### DOCUMENT SEGMENT
----------------------------------------
Text Classifier
End-to-end text classification combining TF-IDF vectorization and Linear SVM, running entirely in Rust for maximum performance.
TextClassifier​
Unified TF-IDF + SVM pipeline that avoids Python-Rust boundary overhead for intermediate vectors.
Usage​
from underthesea_core import TextClassifier
texts = [
"sản phẩm rất tốt",
"hà ng đẹp giá rẻ",
"hà ng xấu quá",
"tệ lắm không mua nữa",
]
labels = ["positive", "positive", "negative", "negative"]
clf = TextClassifier(max_features=20000, ngram_range=(1, 2), c=1.0)
clf.fit(texts, labels)
# Single prediction
label = clf.predict("sản phẩm tốt")
# Prediction with confidence
label, score = clf.predict_with_score("sản phẩm tốt")
# Batch prediction
labels = clf.predict_batch(["sản phẩm tốt", "hà ng xấu"])
# Save/load
clf.save("classifier.bin")
clf = TextClassifier.load("classifier.bin")
Constructor​
TextClassifier(
max_features=20000,
ngram_range=(1, 2),
min_df=1,
max_df=1.0,
c=1.0,
max_iter=1000,
tol=0.1,
preprocessor=None,
)
Parameters​
| Parameter | Type | Default | Description |
|---|---|---|---|
max_features | int | 20000 | Maximum vocabulary size |
ngram_range | (int, int) | (1, 2) | Min and max n-gram range |
min_df | int | 1 | Minimum document frequency |
max_df | float | 1.0 | Maximum document frequency ratio |
c | float | 1.0 | SVM regularization parameter |
max_iter | int | 1000 | Maximum SVM training iterations |
tol | float | 0.1 | Convergence tolerance |
preprocessor | TextPreprocessor | None | Optional text preprocessor |
Properties​
| Property | Type | Description |
|---|---|---|
is_fitted | bool | Whether the model has been trained |
n_features | int | Vocabulary size |
classes | list[str] | Class labels |
preprocessor | TextPreprocessor | The preprocessor (if set) |
Methods​
| Method | Returns | Description |
|---|---|---|
fit(texts, labels) | None | Train on texts and labels |
predict(text) | str | Predict label for a single text |
predict_with_score(text) | (str, float) | Predict with confidence score |
predict_batch(texts) | list[str] | Predict labels for multiple texts |
predict_with_scores(texts) | list[(str, float)] | Batch predict with scores |
predict_sentence(sentence) | None | Predict and add labels to a Sentence object |
save(path) | None | Save model to binary file |
load(path) | TextClassifier | Load model from binary file (static) |
With Preprocessor​
from underthesea_core import TextClassifier, TextPreprocessor
pp = TextPreprocessor()
----------------------------------------
### SUPPLIED ENTRIES
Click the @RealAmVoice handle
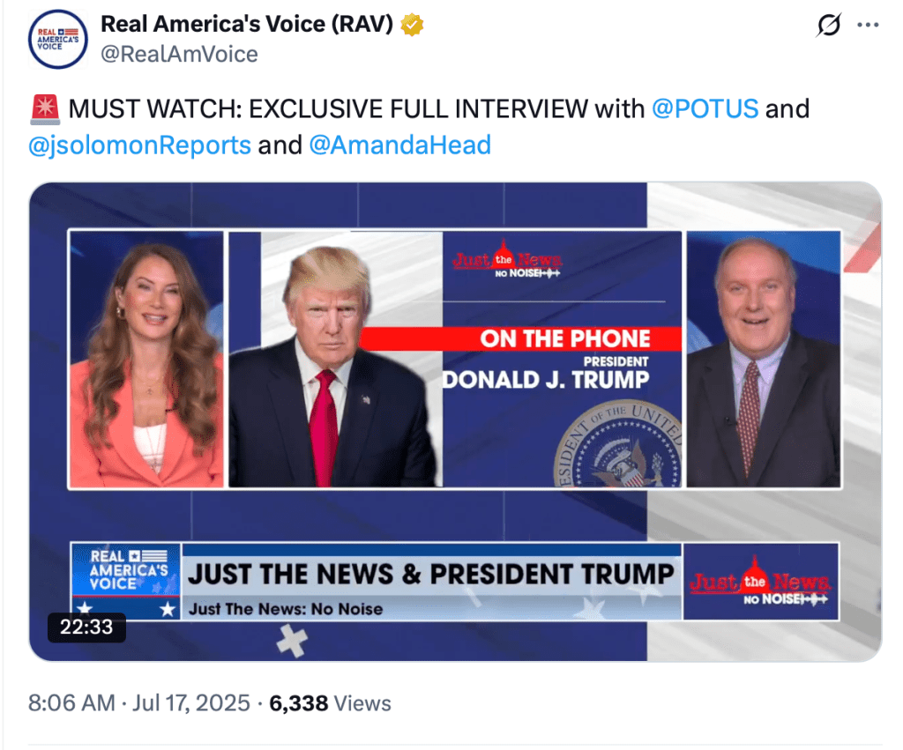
----------------------------------------
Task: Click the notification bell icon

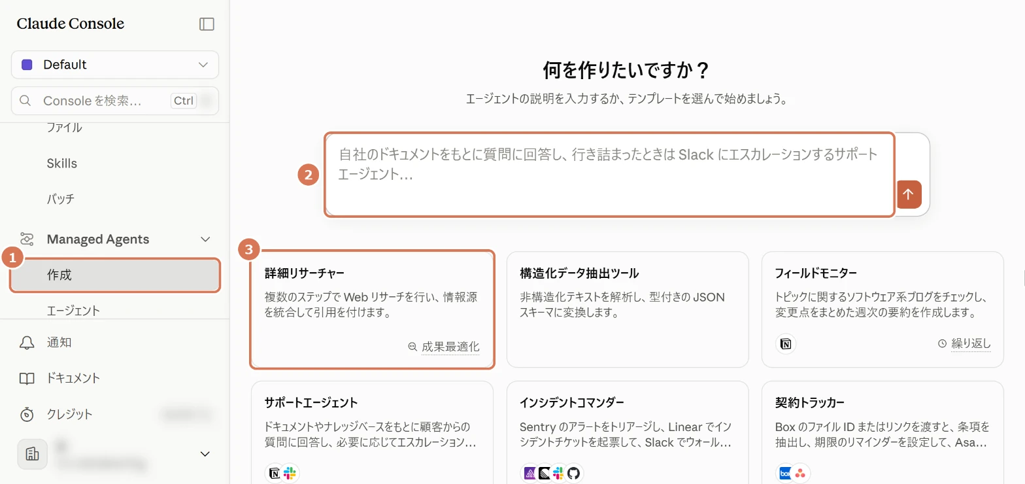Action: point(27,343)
----------------------------------------
### DIRECTIVES
[1] In the text classifier documentation, what is the default convergence tolerance?
[2] Print the text classifier documentation from "Text Classifier" up to and including "for intermediate vectors.".

### FINAL ANSWERS
[1] 0.1

[2]
Text Classifier
End-to-end text classification combining TF-IDF vectorization and Linear SVM, running entirely in Rust for maximum performance.
TextClassifier​
Unified TF-IDF + SVM pipeline that avoids Python-Rust boundary overhead for intermediate vectors.